#### Directions for this task
Turn every line of the data below into a numbered list, dropping any blank lines.

[Records for locating items on display]
═══
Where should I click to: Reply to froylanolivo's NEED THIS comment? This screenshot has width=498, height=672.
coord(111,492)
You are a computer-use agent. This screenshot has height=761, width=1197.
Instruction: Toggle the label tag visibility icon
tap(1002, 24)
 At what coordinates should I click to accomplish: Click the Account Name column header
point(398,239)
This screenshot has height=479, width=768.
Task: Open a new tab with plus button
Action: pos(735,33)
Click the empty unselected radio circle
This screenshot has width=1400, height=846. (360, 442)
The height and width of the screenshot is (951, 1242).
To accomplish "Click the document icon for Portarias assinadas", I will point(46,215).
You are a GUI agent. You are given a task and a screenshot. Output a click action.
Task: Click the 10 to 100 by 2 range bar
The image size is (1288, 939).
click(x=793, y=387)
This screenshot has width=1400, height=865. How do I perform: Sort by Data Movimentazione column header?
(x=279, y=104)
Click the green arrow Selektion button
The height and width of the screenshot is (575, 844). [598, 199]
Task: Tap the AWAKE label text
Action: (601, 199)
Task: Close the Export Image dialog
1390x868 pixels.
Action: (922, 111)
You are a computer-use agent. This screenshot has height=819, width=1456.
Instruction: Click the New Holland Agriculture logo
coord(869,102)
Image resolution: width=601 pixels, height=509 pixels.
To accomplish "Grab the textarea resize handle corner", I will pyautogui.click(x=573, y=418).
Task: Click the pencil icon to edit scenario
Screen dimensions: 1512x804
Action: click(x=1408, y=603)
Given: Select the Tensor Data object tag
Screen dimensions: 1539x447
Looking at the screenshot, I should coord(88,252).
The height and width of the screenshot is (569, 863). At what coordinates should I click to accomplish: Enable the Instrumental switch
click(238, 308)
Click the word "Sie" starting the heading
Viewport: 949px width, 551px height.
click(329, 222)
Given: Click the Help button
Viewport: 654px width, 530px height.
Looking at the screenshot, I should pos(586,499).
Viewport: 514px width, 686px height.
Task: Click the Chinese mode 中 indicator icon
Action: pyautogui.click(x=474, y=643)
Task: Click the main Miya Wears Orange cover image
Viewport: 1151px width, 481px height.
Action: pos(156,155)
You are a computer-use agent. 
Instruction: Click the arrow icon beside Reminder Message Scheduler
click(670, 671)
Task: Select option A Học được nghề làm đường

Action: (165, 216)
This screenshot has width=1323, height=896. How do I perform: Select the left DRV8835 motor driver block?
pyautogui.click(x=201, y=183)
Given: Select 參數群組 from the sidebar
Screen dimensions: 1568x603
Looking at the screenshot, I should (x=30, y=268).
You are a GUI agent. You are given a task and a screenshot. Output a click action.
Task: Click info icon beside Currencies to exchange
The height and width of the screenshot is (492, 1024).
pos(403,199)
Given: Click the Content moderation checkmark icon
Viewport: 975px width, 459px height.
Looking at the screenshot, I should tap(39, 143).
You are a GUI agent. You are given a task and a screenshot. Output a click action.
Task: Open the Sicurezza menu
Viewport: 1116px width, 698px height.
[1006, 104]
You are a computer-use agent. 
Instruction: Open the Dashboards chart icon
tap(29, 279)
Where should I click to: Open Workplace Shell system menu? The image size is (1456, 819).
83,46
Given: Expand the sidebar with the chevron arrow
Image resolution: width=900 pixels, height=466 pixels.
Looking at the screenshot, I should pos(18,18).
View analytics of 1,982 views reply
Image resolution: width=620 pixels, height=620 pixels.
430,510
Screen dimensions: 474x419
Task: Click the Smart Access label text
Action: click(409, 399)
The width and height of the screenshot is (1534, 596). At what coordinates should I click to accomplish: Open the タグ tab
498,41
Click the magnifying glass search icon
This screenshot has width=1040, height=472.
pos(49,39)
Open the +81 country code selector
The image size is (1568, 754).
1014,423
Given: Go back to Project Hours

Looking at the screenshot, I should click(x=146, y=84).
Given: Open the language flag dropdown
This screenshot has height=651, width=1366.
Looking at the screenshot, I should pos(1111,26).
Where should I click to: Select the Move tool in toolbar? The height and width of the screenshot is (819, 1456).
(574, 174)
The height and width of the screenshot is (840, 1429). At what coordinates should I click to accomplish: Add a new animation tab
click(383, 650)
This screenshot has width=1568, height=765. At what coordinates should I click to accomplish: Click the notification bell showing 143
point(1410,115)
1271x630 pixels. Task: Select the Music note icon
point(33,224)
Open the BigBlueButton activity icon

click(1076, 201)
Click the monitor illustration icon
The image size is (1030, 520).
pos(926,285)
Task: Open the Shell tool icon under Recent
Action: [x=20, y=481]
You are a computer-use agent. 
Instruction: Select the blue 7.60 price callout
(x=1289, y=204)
═══
#### Task output
1. Where should I click to: Reply to froylanolivo's NEED THIS comment? This screenshot has width=498, height=672.
2. coord(111,492)
3. You are a computer-use agent. This screenshot has height=761, width=1197.
4. Instruction: Toggle the label tag visibility icon
5. tap(1002, 24)
6.  At what coordinates should I click to accomplish: Click the Account Name column header
7. point(398,239)
8. This screenshot has height=479, width=768.
9. Task: Open a new tab with plus button
10. Action: pos(735,33)
11. Click the empty unselected radio circle
12. This screenshot has width=1400, height=846. (360, 442)
13. The height and width of the screenshot is (951, 1242).
14. To accomplish "Click the document icon for Portarias assinadas", I will point(46,215).
15. You are a GUI agent. You are given a task and a screenshot. Output a click action.
16. Task: Click the 10 to 100 by 2 range bar
17. The image size is (1288, 939).
18. click(x=793, y=387)
19. This screenshot has width=1400, height=865. How do I perform: Sort by Data Movimentazione column header?
20. (x=279, y=104)
21. Click the green arrow Selektion button
22. The height and width of the screenshot is (575, 844). [598, 199]
23. Task: Tap the AWAKE label text
24. Action: (601, 199)
25. Task: Close the Export Image dialog
26. 1390x868 pixels.
27. Action: (922, 111)
28. You are a computer-use agent. This screenshot has height=819, width=1456.
29. Instruction: Click the New Holland Agriculture logo
30. coord(869,102)
31. Image resolution: width=601 pixels, height=509 pixels.
32. To accomplish "Grab the textarea resize handle corner", I will pyautogui.click(x=573, y=418).
33. Task: Click the pencil icon to edit scenario
34. Screen dimensions: 1512x804
35. Action: click(x=1408, y=603)
36. Given: Select the Tensor Data object tag
37. Screen dimensions: 1539x447
38. Looking at the screenshot, I should coord(88,252).
39. The height and width of the screenshot is (569, 863). At what coordinates should I click to accomplish: Enable the Instrumental switch
40. click(238, 308)
41. Click the word "Sie" starting the heading
42. Viewport: 949px width, 551px height.
43. click(329, 222)
44. Given: Click the Help button
45. Viewport: 654px width, 530px height.
46. Looking at the screenshot, I should pos(586,499).
47. Viewport: 514px width, 686px height.
48. Task: Click the Chinese mode 中 indicator icon
49. Action: pyautogui.click(x=474, y=643)
50. Task: Click the main Miya Wears Orange cover image
51. Viewport: 1151px width, 481px height.
52. Action: pos(156,155)
53. You are a computer-use agent. 
54. Instruction: Click the arrow icon beside Reminder Message Scheduler
55. click(670, 671)
56. Task: Select option A Học được nghề làm đường
57. Action: (165, 216)
58. This screenshot has width=1323, height=896. How do I perform: Select the left DRV8835 motor driver block?
59. pyautogui.click(x=201, y=183)
60. Given: Select 參數群組 from the sidebar
61. Screen dimensions: 1568x603
62. Looking at the screenshot, I should (x=30, y=268).
63. You are a GUI agent. You are given a task and a screenshot. Output a click action.
64. Task: Click info icon beside Currencies to exchange
65. The height and width of the screenshot is (492, 1024).
66. pos(403,199)
67. Given: Click the Content moderation checkmark icon
68. Viewport: 975px width, 459px height.
69. Looking at the screenshot, I should tap(39, 143).
70. You are a GUI agent. You are given a task and a screenshot. Output a click action.
71. Task: Open the Sicurezza menu
72. Viewport: 1116px width, 698px height.
73. [1006, 104]
74. You are a computer-use agent. 
75. Instruction: Open the Dashboards chart icon
76. tap(29, 279)
77. Where should I click to: Open Workplace Shell system menu? The image size is (1456, 819).
78. 83,46
79. Given: Expand the sidebar with the chevron arrow
80. Image resolution: width=900 pixels, height=466 pixels.
81. Looking at the screenshot, I should pos(18,18).
82. View analytics of 1,982 views reply
83. Image resolution: width=620 pixels, height=620 pixels.
84. 430,510
85. Screen dimensions: 474x419
86. Task: Click the Smart Access label text
87. Action: click(409, 399)
88. The width and height of the screenshot is (1534, 596). At what coordinates should I click to accomplish: Open the タグ tab
89. 498,41
90. Click the magnifying glass search icon
91. This screenshot has width=1040, height=472.
92. pos(49,39)
93. Open the +81 country code selector
94. The image size is (1568, 754).
95. 1014,423
96. Given: Go back to Project Hours
97. Looking at the screenshot, I should click(x=146, y=84).
98. Given: Open the language flag dropdown
99. This screenshot has height=651, width=1366.
100. Looking at the screenshot, I should pos(1111,26).
101. Where should I click to: Select the Move tool in toolbar? The height and width of the screenshot is (819, 1456).
102. (574, 174)
103. The height and width of the screenshot is (840, 1429). At what coordinates should I click to accomplish: Add a new animation tab
104. click(383, 650)
105. This screenshot has width=1568, height=765. At what coordinates should I click to accomplish: Click the notification bell showing 143
106. point(1410,115)
107. 1271x630 pixels. Task: Select the Music note icon
108. point(33,224)
109. Open the BigBlueButton activity icon
110. click(1076, 201)
111. Click the monitor illustration icon
112. The image size is (1030, 520).
113. pos(926,285)
114. Task: Open the Shell tool icon under Recent
115. Action: [x=20, y=481]
116. You are a computer-use agent. 
117. Instruction: Select the blue 7.60 price callout
118. (x=1289, y=204)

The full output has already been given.